Task material Block Start

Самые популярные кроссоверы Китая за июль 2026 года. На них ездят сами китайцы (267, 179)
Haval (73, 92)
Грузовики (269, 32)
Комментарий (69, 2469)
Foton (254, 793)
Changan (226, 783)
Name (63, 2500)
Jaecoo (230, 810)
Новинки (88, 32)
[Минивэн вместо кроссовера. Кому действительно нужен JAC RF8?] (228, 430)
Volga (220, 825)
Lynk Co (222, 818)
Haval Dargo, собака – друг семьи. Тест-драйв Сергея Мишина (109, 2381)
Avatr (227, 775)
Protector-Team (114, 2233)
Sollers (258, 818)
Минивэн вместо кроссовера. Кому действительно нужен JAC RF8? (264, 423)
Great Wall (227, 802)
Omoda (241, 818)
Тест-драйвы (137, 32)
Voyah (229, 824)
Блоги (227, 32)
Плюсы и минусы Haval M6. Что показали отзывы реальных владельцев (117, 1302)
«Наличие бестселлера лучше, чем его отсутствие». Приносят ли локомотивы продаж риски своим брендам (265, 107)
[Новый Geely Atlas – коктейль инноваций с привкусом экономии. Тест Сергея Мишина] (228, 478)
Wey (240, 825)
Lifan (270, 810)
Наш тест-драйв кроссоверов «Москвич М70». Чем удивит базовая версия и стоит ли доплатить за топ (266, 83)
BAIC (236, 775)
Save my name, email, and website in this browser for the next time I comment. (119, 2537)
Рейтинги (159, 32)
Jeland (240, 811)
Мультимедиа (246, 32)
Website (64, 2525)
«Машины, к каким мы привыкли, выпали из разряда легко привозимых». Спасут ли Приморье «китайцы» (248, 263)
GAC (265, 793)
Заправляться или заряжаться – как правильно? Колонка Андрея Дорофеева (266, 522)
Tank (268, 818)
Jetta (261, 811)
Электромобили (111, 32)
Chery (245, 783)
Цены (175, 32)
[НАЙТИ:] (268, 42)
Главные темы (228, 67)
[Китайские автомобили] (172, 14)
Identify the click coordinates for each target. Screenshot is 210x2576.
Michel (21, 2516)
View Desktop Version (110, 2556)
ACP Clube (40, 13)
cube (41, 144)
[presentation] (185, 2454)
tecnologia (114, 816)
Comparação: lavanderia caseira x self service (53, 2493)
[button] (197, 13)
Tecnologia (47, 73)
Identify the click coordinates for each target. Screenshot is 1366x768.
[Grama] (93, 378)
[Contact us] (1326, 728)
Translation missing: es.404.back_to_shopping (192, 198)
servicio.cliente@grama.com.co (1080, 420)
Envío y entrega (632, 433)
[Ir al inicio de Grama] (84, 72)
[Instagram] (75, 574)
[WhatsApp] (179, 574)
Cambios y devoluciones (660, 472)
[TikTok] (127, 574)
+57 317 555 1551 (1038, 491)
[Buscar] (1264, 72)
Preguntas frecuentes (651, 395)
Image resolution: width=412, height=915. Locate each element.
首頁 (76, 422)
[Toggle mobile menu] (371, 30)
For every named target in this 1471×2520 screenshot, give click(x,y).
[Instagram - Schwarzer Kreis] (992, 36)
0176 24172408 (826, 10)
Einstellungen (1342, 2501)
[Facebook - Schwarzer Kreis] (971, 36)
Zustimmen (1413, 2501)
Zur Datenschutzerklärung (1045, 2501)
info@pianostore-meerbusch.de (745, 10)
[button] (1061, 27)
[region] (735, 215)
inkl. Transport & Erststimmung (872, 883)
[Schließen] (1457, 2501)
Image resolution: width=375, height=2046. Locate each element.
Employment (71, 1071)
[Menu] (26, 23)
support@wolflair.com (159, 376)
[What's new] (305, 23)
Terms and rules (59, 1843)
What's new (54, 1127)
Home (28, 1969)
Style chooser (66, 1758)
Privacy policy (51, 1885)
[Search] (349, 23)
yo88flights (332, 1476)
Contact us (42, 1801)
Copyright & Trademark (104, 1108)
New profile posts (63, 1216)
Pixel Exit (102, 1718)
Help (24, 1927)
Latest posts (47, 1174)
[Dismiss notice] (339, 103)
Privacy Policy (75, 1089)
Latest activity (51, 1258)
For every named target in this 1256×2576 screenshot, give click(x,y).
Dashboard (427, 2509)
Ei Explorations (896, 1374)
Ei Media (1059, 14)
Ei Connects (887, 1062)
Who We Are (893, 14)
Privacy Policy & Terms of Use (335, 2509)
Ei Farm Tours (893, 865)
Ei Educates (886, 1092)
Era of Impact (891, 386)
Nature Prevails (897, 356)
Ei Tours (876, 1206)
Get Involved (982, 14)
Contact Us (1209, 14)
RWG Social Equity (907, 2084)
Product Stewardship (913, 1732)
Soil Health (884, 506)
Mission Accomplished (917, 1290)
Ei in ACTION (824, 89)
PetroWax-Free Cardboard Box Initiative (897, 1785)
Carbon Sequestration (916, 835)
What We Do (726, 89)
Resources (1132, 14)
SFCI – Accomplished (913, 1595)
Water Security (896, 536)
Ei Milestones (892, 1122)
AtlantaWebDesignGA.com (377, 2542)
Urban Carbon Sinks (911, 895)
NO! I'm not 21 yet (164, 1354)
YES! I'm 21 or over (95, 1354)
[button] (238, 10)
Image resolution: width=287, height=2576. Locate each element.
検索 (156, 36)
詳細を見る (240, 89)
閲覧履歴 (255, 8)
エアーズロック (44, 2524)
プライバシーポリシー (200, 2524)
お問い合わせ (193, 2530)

Task material Block End

▶ **Task to carry out**:
All that is wanted is the stretch of lines above from the one containing "[Schließen] (1457, 2501)" through the one containing "Ei Connects (887, 1062)", duplicated exactly.

▶ **Result of this task**:
[Schließen] (1457, 2501)
Image resolution: width=375, height=2046. Locate each element.
Employment (71, 1071)
[Menu] (26, 23)
support@wolflair.com (159, 376)
[What's new] (305, 23)
Terms and rules (59, 1843)
What's new (54, 1127)
Home (28, 1969)
Style chooser (66, 1758)
Privacy policy (51, 1885)
[Search] (349, 23)
yo88flights (332, 1476)
Contact us (42, 1801)
Copyright & Trademark (104, 1108)
New profile posts (63, 1216)
Pixel Exit (102, 1718)
Help (24, 1927)
Latest posts (47, 1174)
[Dismiss notice] (339, 103)
Privacy Policy (75, 1089)
Latest activity (51, 1258)
For every named target in this 1256×2576 screenshot, give click(x,y).
Dashboard (427, 2509)
Ei Explorations (896, 1374)
Ei Media (1059, 14)
Ei Connects (887, 1062)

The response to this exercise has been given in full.